待办任务
请重新给出下文关于HE染色的选段中的一段原文，从“本期导读：HE染色法是组织学”开始，一直到“❷酸水及NH₃·H₂O中分色，各数秒钟。”为止，一字不改。

Bioss讲堂｜HE染色疑难解答

本期导读：HE染色法是组织学、胚胎学、病理学教学与科研中最基本、使用最广泛的技术方法。一张质量上乘的HE切片是病理医生得以做出正确诊断的关键。影响HE染色质量的因素是多方面的。本文主要对HE染色中常见的几个问题及其对策进行分析讨论。

Hematoxylin-eosin staining，简称HE染色法 ，石蜡切片技术里常用的染色法之一 。Hematoxylin染液为碱性 ，主要使细胞核内的染色质与胞质内的核酸着紫蓝色 ；伊红为酸性染料 ，主要使细胞质和细胞外基质中的成分着红色 。

HE染色过程：

❶将已入蒸馏水后的切片放入Hematoxylin水溶液中染色数分钟。

❷酸水及NH₃·H₂O中分色，各数秒钟。

❸流水冲洗1小时后入蒸馏水片刻。

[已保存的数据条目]
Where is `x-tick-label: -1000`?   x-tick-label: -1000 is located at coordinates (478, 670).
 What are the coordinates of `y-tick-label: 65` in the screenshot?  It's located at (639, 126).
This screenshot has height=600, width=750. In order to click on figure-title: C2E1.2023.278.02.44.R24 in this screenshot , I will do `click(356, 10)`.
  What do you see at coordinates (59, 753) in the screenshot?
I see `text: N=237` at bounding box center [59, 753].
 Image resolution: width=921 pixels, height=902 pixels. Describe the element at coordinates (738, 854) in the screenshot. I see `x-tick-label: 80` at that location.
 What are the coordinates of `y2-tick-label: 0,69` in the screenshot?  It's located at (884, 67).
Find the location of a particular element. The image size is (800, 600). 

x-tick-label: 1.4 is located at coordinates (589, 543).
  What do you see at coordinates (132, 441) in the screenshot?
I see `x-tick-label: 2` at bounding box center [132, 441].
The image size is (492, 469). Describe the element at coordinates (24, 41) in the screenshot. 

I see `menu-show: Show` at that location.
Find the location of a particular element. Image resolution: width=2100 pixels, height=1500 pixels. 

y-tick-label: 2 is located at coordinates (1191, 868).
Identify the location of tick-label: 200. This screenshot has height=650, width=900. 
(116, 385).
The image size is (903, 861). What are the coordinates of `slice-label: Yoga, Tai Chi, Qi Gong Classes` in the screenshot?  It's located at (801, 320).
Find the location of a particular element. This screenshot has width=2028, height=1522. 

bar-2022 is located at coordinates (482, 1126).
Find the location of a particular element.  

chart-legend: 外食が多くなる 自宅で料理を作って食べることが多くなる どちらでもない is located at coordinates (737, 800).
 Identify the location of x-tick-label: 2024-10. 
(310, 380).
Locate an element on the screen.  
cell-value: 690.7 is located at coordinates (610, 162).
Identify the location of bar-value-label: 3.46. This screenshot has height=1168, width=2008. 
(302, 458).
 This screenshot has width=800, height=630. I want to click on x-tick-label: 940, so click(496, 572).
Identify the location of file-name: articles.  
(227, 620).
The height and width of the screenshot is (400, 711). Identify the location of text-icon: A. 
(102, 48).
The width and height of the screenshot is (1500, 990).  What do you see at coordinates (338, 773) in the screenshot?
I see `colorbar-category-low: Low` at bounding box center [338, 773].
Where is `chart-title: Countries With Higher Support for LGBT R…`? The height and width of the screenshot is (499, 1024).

答案如下
本期导读：HE染色法是组织学、胚胎学、病理学教学与科研中最基本、使用最广泛的技术方法。一张质量上乘的HE切片是病理医生得以做出正确诊断的关键。影响HE染色质量的因素是多方面的。本文主要对HE染色中常见的几个问题及其对策进行分析讨论。

Hematoxylin-eosin staining，简称HE染色法 ，石蜡切片技术里常用的染色法之一 。Hematoxylin染液为碱性 ，主要使细胞核内的染色质与胞质内的核酸着紫蓝色 ；伊红为酸性染料 ，主要使细胞质和细胞外基质中的成分着红色 。

HE染色过程：

❶将已入蒸馏水后的切片放入Hematoxylin水溶液中染色数分钟。

❷酸水及NH₃·H₂O中分色，各数秒钟。